= Instructions for the task =
Instruction for the entries that follow: retype exactly the lines from the line with "Task: Close the" to the line with "Show more categories", both included, and omit all others.

Stored data:

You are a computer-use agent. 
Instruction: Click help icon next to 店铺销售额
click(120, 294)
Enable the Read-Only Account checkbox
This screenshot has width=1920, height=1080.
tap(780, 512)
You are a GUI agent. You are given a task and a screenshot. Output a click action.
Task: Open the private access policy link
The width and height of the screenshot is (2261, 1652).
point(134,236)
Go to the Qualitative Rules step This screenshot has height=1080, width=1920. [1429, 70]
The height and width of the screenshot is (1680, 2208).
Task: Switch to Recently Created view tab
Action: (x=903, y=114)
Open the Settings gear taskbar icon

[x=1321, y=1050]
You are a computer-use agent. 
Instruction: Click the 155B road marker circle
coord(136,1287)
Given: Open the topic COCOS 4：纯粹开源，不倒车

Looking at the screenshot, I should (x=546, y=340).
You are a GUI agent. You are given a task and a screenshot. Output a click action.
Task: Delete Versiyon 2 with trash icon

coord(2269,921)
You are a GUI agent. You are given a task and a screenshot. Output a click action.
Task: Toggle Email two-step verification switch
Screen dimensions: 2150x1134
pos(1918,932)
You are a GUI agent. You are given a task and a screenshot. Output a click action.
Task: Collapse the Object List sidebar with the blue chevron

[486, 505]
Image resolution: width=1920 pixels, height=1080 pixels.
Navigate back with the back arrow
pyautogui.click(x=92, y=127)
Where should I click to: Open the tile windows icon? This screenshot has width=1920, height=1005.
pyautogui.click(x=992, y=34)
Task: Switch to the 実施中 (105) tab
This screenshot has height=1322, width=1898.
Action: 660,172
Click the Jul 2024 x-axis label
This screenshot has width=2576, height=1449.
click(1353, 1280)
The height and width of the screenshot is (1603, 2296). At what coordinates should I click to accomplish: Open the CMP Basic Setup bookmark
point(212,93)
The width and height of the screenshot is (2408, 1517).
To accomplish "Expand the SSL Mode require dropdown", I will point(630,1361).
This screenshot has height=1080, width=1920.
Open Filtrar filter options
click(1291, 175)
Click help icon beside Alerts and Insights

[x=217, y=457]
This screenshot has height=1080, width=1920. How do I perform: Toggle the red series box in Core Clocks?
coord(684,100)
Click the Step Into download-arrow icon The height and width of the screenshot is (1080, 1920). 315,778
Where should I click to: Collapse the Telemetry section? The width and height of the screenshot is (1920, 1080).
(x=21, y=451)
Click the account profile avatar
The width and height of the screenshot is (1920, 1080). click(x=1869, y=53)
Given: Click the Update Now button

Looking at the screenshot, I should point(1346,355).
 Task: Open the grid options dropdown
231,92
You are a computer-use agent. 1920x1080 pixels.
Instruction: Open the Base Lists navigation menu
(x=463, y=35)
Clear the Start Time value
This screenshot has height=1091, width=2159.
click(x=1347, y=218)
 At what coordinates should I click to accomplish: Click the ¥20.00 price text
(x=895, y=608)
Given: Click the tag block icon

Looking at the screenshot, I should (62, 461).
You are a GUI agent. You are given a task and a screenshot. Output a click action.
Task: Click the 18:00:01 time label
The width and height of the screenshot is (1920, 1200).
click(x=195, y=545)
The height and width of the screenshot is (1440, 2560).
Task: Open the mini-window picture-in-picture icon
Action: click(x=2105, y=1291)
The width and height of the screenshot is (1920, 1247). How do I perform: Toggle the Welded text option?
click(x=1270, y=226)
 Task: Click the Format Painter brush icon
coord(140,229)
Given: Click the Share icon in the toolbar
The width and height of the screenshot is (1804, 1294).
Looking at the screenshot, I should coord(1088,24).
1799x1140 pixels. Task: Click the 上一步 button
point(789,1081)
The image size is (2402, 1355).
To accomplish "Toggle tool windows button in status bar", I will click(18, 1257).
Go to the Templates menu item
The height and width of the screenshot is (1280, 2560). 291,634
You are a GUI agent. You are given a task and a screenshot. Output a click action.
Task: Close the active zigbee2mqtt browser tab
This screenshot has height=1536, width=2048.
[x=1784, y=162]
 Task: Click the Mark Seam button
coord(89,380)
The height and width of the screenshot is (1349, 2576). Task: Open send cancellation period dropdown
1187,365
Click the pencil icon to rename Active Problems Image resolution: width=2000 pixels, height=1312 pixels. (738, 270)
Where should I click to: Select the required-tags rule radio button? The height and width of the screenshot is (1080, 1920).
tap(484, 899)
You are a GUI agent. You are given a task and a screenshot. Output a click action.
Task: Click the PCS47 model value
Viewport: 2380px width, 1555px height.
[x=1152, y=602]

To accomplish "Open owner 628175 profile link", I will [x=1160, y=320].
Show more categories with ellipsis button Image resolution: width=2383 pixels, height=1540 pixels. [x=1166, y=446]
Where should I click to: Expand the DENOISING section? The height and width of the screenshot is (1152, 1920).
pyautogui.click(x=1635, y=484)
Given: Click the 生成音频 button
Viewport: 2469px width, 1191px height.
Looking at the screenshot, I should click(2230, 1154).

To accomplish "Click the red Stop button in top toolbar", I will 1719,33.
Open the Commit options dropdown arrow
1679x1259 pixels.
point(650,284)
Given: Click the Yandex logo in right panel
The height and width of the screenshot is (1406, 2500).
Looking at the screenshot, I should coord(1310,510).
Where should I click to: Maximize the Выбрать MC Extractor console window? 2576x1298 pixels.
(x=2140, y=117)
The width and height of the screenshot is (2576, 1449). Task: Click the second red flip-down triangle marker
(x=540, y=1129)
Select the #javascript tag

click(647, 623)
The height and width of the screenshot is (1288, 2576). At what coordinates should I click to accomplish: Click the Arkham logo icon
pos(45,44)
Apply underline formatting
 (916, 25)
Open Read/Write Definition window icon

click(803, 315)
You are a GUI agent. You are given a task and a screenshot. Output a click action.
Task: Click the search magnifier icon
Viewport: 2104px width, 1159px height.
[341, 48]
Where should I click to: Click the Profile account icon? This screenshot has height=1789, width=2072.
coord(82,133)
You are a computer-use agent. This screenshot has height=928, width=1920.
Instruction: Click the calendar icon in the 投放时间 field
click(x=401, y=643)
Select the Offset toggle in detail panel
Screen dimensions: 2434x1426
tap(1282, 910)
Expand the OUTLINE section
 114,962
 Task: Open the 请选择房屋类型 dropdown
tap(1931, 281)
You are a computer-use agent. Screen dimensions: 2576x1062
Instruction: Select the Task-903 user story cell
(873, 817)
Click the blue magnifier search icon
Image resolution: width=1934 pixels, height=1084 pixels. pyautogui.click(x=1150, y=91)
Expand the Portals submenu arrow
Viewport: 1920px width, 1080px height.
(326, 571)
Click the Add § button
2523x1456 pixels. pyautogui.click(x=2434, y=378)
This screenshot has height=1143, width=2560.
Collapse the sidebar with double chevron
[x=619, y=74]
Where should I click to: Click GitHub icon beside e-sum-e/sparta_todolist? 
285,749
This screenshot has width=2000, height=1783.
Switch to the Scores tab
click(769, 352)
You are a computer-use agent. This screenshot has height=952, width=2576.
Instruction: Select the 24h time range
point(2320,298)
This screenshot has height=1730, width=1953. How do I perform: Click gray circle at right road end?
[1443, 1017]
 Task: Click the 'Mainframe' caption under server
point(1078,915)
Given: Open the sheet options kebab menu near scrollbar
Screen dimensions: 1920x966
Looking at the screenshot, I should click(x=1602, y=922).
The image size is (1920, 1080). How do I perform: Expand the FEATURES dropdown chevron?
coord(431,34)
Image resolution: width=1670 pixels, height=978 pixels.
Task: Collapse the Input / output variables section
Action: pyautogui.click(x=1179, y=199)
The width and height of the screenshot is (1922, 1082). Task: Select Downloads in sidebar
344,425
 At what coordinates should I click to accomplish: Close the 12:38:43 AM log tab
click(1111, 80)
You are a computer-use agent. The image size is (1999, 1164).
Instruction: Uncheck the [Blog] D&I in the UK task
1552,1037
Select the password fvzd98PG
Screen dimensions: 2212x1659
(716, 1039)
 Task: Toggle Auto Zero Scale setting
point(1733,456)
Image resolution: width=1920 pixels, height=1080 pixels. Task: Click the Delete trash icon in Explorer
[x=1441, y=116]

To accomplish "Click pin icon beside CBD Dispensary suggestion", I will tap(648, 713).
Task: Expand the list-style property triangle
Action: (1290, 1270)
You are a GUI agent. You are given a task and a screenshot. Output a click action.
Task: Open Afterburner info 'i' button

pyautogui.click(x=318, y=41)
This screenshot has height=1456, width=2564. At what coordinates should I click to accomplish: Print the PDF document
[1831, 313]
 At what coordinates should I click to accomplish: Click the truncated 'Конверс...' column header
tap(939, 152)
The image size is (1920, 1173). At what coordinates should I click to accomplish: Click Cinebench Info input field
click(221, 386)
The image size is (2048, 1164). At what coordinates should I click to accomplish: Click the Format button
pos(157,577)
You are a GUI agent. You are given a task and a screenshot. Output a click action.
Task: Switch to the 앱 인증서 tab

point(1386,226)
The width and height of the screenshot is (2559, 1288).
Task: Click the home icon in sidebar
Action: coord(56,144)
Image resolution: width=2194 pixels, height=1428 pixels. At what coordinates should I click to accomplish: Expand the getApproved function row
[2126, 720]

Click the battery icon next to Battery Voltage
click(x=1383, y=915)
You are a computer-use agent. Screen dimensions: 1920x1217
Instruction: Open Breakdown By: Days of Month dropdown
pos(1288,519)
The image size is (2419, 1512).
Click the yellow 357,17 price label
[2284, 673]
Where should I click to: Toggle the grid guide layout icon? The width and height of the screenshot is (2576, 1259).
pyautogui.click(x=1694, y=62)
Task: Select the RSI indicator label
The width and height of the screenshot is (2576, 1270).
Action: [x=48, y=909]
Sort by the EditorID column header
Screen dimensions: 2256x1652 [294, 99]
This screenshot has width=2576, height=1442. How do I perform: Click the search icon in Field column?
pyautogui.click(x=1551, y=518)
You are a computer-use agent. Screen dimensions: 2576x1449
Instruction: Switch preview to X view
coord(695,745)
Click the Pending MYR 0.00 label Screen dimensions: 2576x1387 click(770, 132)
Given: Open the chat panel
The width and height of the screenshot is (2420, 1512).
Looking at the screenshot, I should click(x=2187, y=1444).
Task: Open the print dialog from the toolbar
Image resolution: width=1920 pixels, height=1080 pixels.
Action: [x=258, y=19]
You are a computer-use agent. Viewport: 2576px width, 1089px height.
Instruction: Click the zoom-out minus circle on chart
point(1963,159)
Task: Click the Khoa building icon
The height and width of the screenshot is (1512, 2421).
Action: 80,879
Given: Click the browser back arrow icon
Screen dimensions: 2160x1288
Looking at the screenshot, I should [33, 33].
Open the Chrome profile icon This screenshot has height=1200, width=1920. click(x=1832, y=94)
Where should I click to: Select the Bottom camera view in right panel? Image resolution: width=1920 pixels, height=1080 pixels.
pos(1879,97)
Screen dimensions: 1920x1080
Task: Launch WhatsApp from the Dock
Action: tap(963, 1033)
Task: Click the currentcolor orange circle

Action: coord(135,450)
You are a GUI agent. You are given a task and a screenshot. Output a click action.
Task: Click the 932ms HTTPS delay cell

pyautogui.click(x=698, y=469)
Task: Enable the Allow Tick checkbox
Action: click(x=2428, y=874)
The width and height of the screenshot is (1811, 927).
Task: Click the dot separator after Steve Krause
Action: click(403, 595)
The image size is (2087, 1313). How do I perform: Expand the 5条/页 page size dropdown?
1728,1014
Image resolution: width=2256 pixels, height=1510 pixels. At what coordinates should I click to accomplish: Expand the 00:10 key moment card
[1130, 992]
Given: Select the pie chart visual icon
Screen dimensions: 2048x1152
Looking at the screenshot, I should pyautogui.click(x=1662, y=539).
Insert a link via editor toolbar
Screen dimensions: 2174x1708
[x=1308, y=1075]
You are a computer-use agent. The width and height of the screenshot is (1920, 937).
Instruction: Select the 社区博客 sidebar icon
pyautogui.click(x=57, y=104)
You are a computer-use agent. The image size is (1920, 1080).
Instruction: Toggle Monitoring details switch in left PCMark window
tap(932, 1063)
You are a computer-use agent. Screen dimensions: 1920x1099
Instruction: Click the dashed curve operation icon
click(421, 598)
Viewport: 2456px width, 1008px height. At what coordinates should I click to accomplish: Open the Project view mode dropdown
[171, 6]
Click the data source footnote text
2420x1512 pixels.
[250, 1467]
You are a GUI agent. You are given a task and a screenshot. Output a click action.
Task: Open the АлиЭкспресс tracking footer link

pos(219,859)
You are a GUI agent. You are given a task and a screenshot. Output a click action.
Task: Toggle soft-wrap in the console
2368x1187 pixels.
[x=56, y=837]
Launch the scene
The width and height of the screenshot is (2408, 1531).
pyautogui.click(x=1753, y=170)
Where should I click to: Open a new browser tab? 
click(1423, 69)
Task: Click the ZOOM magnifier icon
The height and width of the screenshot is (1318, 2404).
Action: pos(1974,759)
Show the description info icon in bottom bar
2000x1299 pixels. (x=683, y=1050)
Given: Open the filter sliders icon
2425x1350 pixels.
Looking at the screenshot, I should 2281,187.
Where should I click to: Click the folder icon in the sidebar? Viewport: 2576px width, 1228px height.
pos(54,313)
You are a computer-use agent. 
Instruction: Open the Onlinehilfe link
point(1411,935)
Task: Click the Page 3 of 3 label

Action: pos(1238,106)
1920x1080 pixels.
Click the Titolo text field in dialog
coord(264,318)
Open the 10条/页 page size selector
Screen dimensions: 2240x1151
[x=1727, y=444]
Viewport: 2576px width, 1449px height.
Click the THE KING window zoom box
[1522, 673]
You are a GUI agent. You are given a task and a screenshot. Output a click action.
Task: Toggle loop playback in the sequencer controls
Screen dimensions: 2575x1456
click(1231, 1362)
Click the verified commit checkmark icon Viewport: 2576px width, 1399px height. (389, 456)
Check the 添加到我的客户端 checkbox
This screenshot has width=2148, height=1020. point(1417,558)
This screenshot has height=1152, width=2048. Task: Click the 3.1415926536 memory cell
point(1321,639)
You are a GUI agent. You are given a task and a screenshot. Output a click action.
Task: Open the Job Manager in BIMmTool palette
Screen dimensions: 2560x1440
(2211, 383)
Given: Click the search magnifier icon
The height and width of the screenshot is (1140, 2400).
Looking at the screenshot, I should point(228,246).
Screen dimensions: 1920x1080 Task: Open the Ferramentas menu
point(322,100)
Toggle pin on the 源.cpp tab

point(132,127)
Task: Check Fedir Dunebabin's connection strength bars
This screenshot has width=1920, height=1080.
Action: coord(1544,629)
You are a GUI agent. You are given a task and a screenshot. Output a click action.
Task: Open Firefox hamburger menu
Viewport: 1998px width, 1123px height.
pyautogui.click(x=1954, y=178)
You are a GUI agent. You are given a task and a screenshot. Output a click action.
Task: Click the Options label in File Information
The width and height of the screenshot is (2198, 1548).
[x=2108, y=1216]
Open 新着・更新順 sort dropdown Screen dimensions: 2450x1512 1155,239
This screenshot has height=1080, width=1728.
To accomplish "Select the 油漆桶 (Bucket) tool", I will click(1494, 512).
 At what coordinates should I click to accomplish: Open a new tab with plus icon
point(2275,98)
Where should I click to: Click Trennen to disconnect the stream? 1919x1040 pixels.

= Task response =
Task: Close the active zigbee2mqtt browser tab
This screenshot has height=1536, width=2048.
[x=1784, y=162]
 Task: Click the Mark Seam button
coord(89,380)
The height and width of the screenshot is (1349, 2576). Task: Open send cancellation period dropdown
1187,365
Click the pencil icon to rename Active Problems Image resolution: width=2000 pixels, height=1312 pixels. (738, 270)
Where should I click to: Select the required-tags rule radio button? The height and width of the screenshot is (1080, 1920).
tap(484, 899)
You are a GUI agent. You are given a task and a screenshot. Output a click action.
Task: Click the PCS47 model value
Viewport: 2380px width, 1555px height.
[x=1152, y=602]

To accomplish "Open owner 628175 profile link", I will [x=1160, y=320].
Show more categories with ellipsis button Image resolution: width=2383 pixels, height=1540 pixels. [x=1166, y=446]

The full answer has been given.